US 9,811,544 B1
Management of real-time and historical streaming data
Katherine Fullington Taylor, Raleigh, NC (US)
Assigned to SAS INSTITUTE INC., Cary, NC (US)
Filed by SAS Institute Inc., Cary, NC (US)
Filed on Nov. 7, 2016, as Appl. No. 15/345,091.
Application 15/345,091 is a continuation of application No. 15/344,868, filed on Nov. 7, 2016.
Claims priority of provisional application 62/359,415, filed on Jul. 7, 2016.
Claims priority of provisional application 62/371,824, filed on Aug. 7, 2016.
This patent is subject to a terminal disclaimer.
Int. Cl. G06F 7/00 (2006.01); G06F 17/00 (2006.01); G06F 17/30 (2006.01)
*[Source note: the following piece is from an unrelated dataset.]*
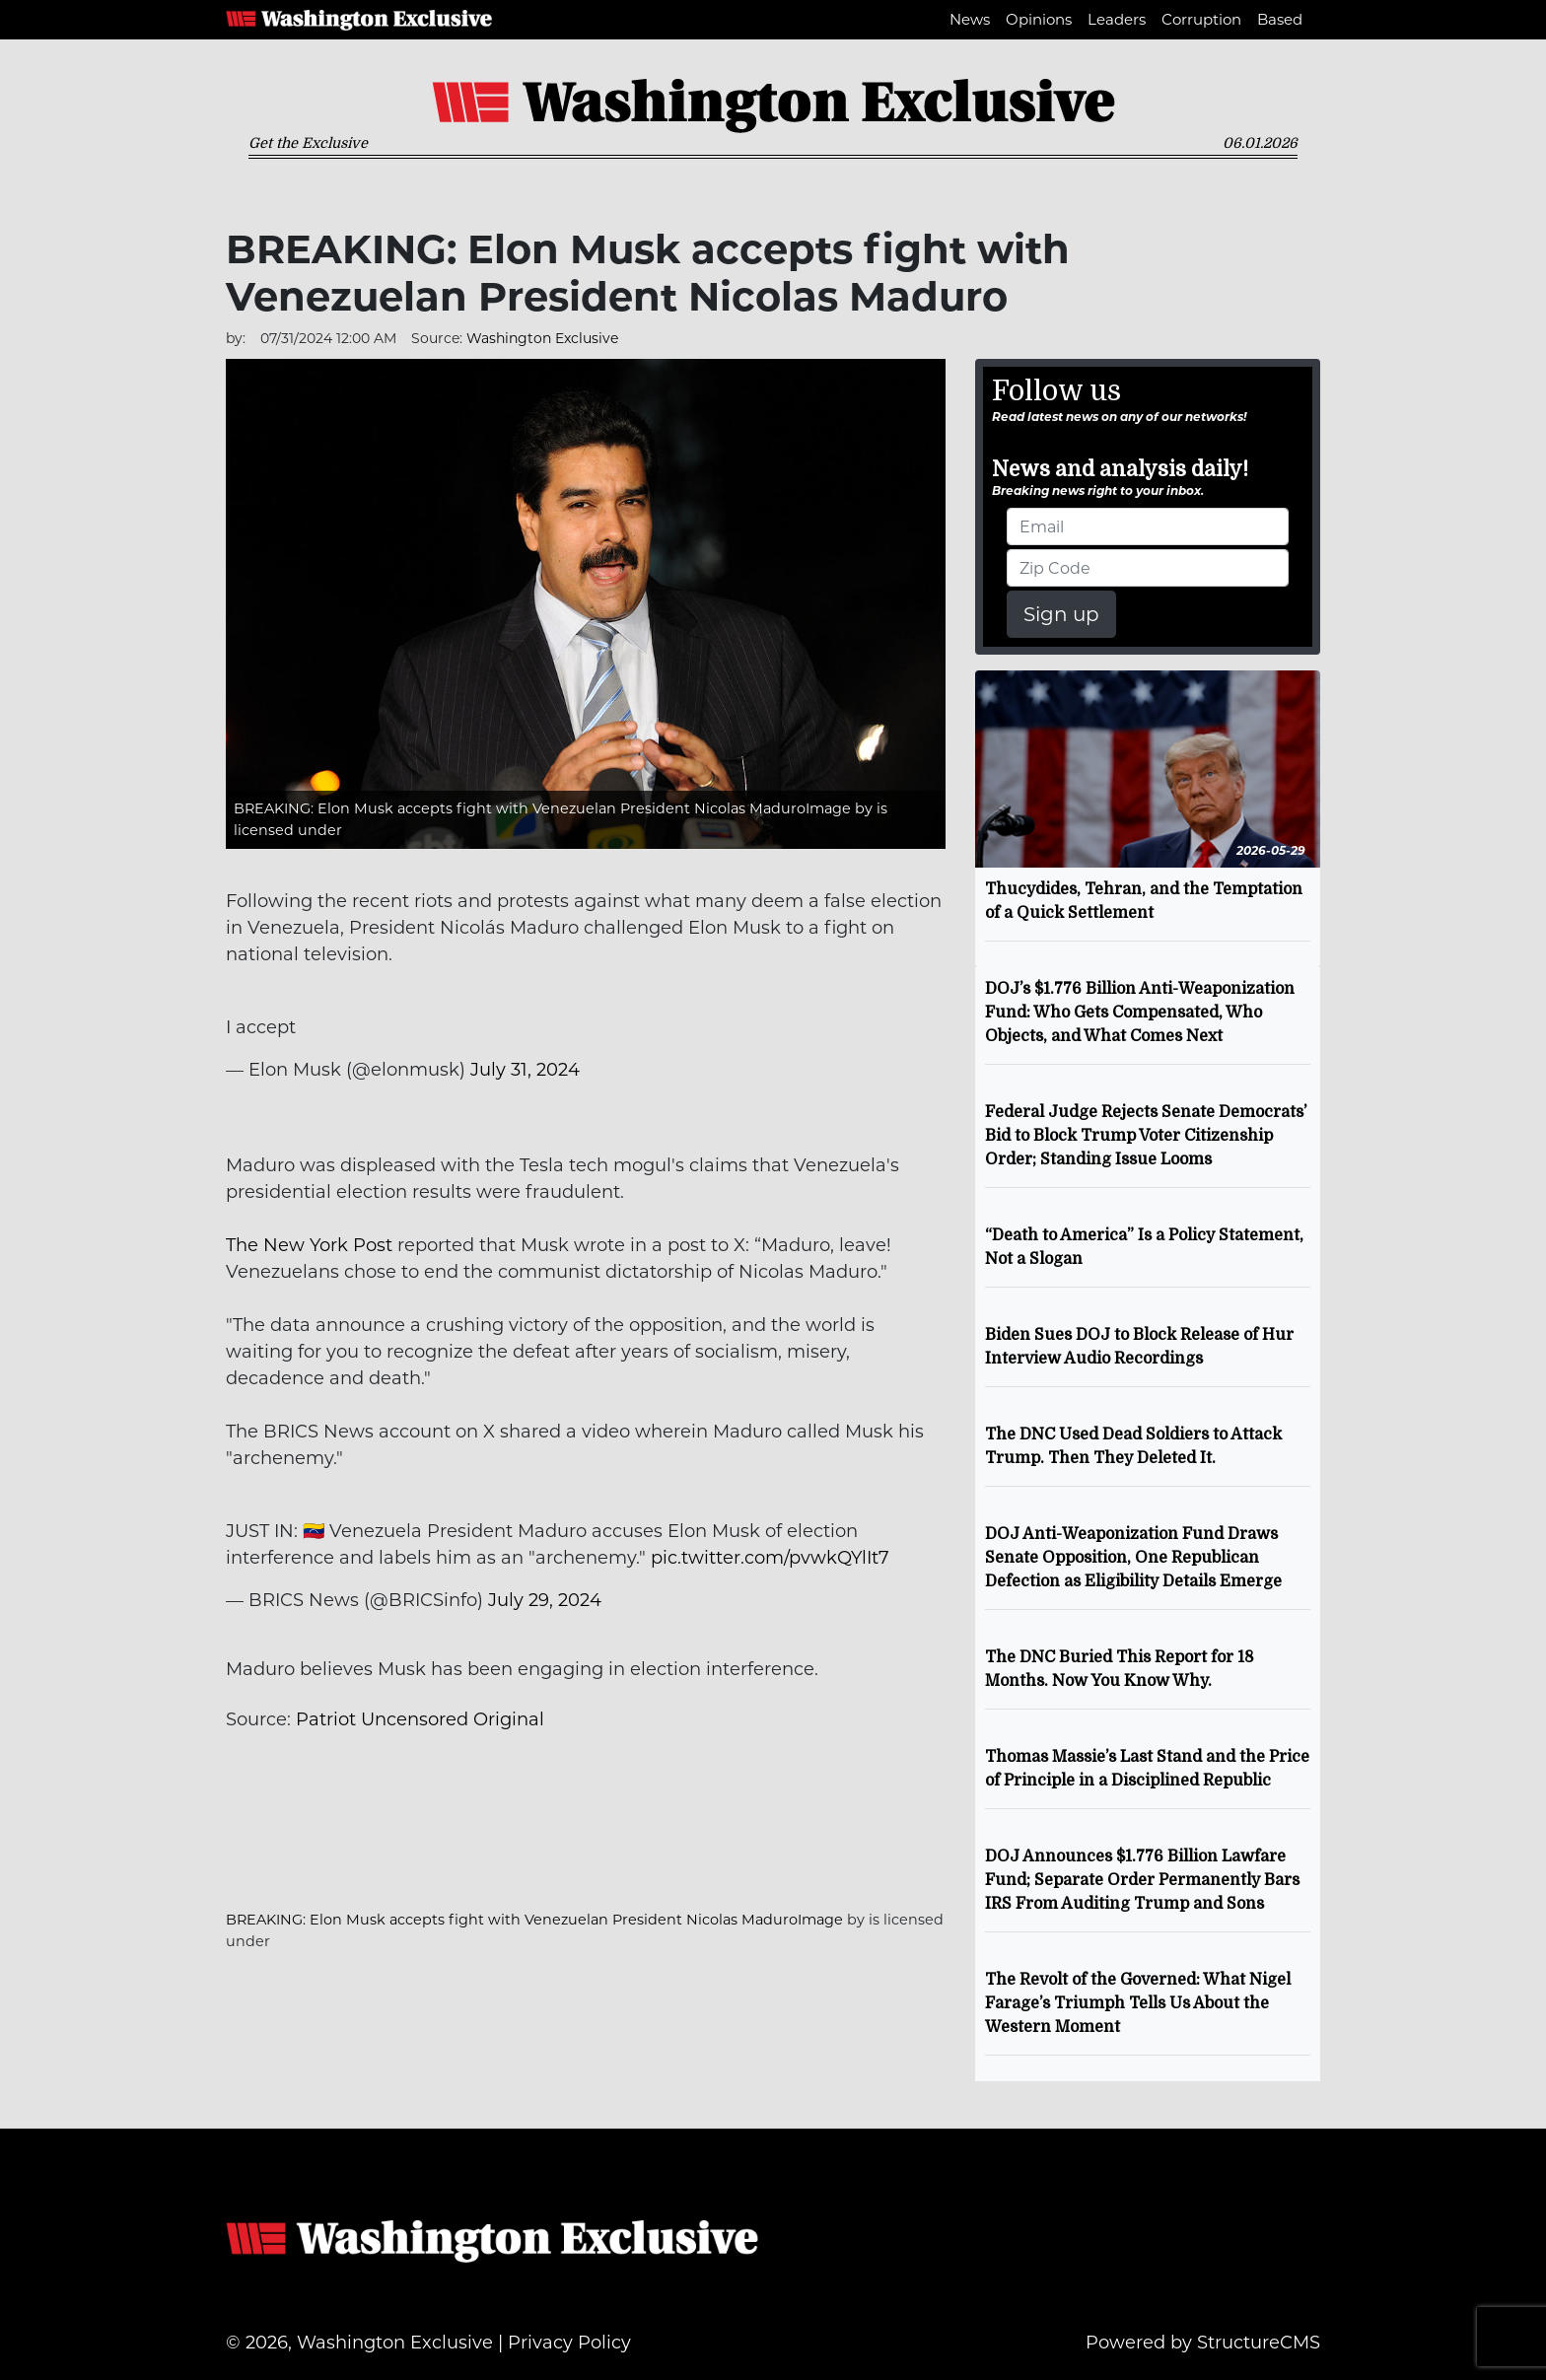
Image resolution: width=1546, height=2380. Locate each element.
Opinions (1039, 19)
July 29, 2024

CPC G06F 17/30309 (2013.01) [G06F 17/30365 (2013.01); G06F 17/30551 (2013.01)] 30 Claims
OG exemplary drawing
 
1. A non-transitory computer readable medium comprising program code for a batch-processing engine usable to process streaming data in batches in real-time, the program code being executable by a processor for causing the processor to:
receive a request for causing the batch-processing engine to operate in a historical mode in which the batch-processing engine analyzes a dataset in a state as of a previous date, wherein the previous date is at least one day prior to a current date, and wherein the dataset includes records previously communicated to the batch-processing engine by remote entities via a network;
based on receiving the request, determine the state of the dataset as of the previous date by:
accessing a database that includes a plurality of entries, each entry in the database being associated with a respective record that was previously communicated to the batch-processing engine from a respective remote entity via the network and including:
(i) an indicator of the respective remote entity that communicated the respective record,
(ii) a respective identifier of a file that comprises the respective record, and
(iii) a respective timestamp indicating when the file was generated; and
performing a filtering process that includes, for each remote entity referenced in the database, filtering entries in the database by timestamp to determine a particular file that includes a most current record for the remote entity as of the previous date by:
receiving user input indicating the previous date;
identifying which particular entry in the database is associated with the most current record for the remote entity as of the previous date by:
obtaining, from the database, respective timestamps associated with a group of entries related to the remote entity; and
comparing the respective timestamps to one another to determine that the particular entry in the group of entries has a most current timestamp as of the previous date; and
determining that the particular file corresponds to the particular entry;
wherein the filtering process results in a determination of a plurality of files that includes the most current record as of the previous date for each remote entity referenced in the database; and
process the plurality of files concurrently as a batch of data to determine an output for the state of the dataset as of the previous date by:
joining together, in memory, records that are in the plurality of files to generate a combined group of records, the combined group of records including the most current record for each remote entity referenced in the database as of the previous date; and
processing the combined group of records to determine the output for the state of the dataset as of the previous date.